Con queste basi, la riorganizzazione causa Covid è stata quasi fisiologica: “Avendo già impostato una parte del nostro lavoro su Facebook e Instagram, abbiamo proseguito per quella strada”. Post, stories, dirette: un confronto diretto, costante, che non sarebbe stato possibile altrove. “Vogliamo anche evidenziare una considerazione metodologica: abbiamo capito – alla luce di quanto detto, e promuovendo sempre la bontà della relazione vis a vis che non abbiamo in nessun modo intenzione di sostituire – quanto sia imprescindibile lavorare sull’architettura delle relazioni all’interno del setting digitale. Vorremmo anche svincolarci dall’idea di una visione deteriore dei social come luogo di pericolo per promuovere una conoscenza di questi anche grazie a chi li conosce meglio e cioè i giovani che contattiamo e con cui lavoriamo con grande interesse rispetto a queste dinamiche. Da ultimo quindi invitiamo a considerare il virtuale come un ulteriore, valido, strumento di approccio”.

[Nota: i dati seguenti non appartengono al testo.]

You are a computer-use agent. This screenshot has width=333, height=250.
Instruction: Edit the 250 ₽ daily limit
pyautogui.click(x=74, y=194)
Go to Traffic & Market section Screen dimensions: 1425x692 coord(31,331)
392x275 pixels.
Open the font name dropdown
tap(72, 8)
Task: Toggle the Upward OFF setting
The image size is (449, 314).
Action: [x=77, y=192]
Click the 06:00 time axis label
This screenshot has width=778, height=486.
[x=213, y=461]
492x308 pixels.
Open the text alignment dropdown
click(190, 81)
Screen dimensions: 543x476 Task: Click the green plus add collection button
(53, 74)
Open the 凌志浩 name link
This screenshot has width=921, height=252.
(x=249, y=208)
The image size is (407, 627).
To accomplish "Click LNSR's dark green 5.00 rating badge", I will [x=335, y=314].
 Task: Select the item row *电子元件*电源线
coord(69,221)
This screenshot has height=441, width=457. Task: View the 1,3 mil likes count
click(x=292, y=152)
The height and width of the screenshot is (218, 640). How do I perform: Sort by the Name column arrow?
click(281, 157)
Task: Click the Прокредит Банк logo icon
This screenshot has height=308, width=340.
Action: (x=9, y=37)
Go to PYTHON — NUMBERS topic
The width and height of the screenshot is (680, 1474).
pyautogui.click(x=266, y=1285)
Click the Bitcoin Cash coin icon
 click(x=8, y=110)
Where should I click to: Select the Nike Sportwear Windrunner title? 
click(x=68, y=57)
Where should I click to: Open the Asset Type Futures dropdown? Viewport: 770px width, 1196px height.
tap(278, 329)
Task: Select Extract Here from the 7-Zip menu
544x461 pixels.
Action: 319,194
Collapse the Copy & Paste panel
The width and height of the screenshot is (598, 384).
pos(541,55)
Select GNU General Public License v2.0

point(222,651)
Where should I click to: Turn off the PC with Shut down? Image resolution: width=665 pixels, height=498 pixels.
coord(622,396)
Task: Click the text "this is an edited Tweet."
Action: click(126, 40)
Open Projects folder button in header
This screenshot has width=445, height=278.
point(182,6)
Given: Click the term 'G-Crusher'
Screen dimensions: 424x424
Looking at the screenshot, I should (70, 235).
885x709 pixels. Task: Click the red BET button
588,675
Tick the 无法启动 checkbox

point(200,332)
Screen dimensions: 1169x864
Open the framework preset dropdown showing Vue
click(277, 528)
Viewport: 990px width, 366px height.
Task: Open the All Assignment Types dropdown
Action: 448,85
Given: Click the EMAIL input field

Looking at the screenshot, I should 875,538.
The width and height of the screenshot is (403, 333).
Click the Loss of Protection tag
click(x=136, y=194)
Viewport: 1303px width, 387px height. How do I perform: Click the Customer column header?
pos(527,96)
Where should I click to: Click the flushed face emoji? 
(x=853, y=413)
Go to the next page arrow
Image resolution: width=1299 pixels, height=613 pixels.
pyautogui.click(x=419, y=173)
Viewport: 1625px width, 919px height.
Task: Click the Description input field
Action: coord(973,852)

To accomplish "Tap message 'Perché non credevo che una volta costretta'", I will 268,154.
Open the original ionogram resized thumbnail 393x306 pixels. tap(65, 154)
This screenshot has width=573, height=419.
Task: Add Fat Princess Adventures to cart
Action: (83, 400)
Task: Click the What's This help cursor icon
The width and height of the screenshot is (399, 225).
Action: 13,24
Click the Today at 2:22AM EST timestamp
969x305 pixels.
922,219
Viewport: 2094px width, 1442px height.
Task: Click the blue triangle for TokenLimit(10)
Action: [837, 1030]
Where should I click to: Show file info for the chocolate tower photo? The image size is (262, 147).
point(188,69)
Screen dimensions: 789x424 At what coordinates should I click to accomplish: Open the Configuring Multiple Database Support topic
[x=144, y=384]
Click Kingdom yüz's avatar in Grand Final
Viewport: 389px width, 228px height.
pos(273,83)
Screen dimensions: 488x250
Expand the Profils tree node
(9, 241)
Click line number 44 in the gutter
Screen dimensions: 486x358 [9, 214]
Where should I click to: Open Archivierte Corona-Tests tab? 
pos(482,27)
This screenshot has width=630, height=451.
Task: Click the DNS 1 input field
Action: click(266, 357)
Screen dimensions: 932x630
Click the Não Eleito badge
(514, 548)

“Su Facebook ci siamo orientati verso un target più alto – spiega Davide Armento, il Social media manager di UP –, su Instagram verso un target molto più basso. Ora stiamo guardando a Tik Tok per intercettare i giovanissimi”. In lockdown, la pagina Facebook di UP è stata aggiornata costantemente con articoli di approfondimento sui temi delle sostanze e della marginalità: “Non solo: si è rivelata molto utile anche per informare circa le attività del territorio legate all’emergenza. Su Instagram, invece, abbiamo mostrato il nostro lato più ‘pop’: post legati a ricorrenze e giornate, fumetti. Abbiamo visto che le Stories raggiungevano più persone di un post, così abbiamo anche lanciato il ‘Sondaggione’, un appuntamento settimanale che, ponendo una domanda, aveva lo scopo di indagare stili di consumo, trend e abitudini dei nostri followers. Abbiamo dimostrato che sui social è possibile parlare senza pregiudizi anche di temi ‘inusuali’, come quelli legati al consumo di sostanze. Certo non è possibile garantire l’anonimato assoluto, ma le persone hanno scelto di fidarsi e ci hanno premiato”.